Description of the task |
Revise the entries below by replacing "Open" with "Launch" and leaving all other text unchanged, omitting the pictures from your answer.

○ ○ ○ ○

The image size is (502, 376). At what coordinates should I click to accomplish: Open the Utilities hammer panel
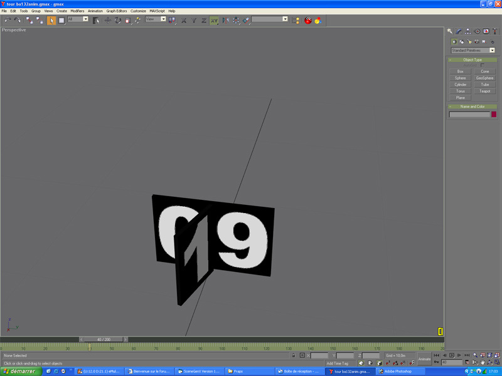[494, 31]
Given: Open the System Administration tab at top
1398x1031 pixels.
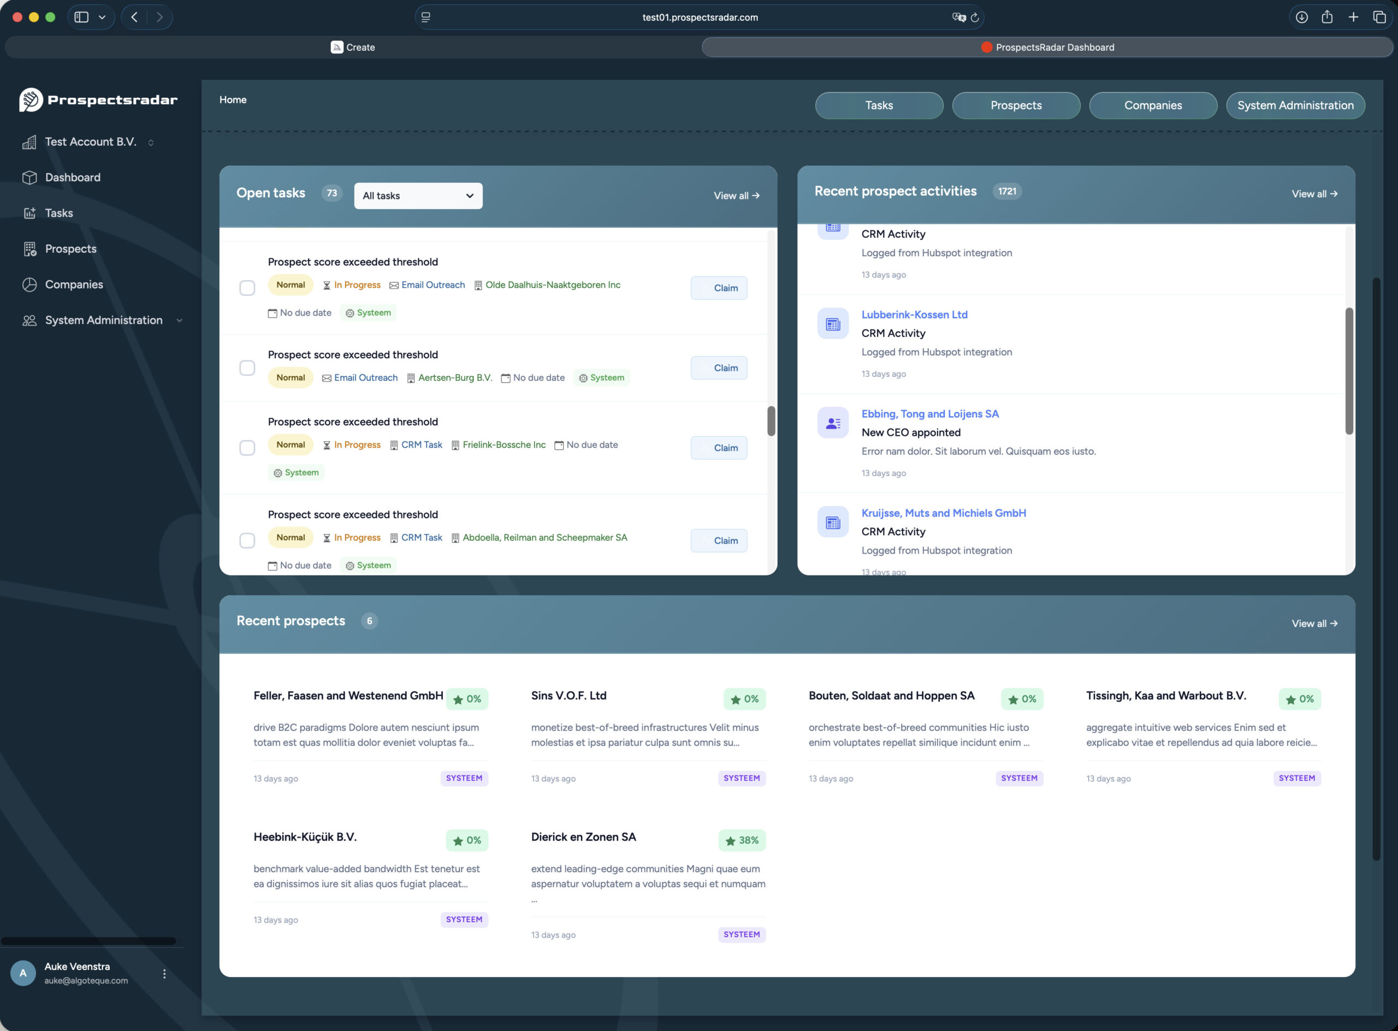Looking at the screenshot, I should (x=1295, y=105).
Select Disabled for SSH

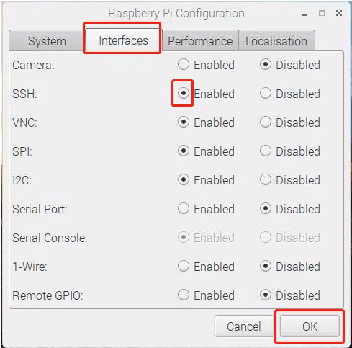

○ ○ ○ ○

Response to the exercise |
The image size is (502, 376). At what coordinates should I click to accomplish: Launch the Utilities hammer panel
[494, 31]
Given: Launch the System Administration tab at top
1398x1031 pixels.
Looking at the screenshot, I should (x=1295, y=105).
Select Disabled for SSH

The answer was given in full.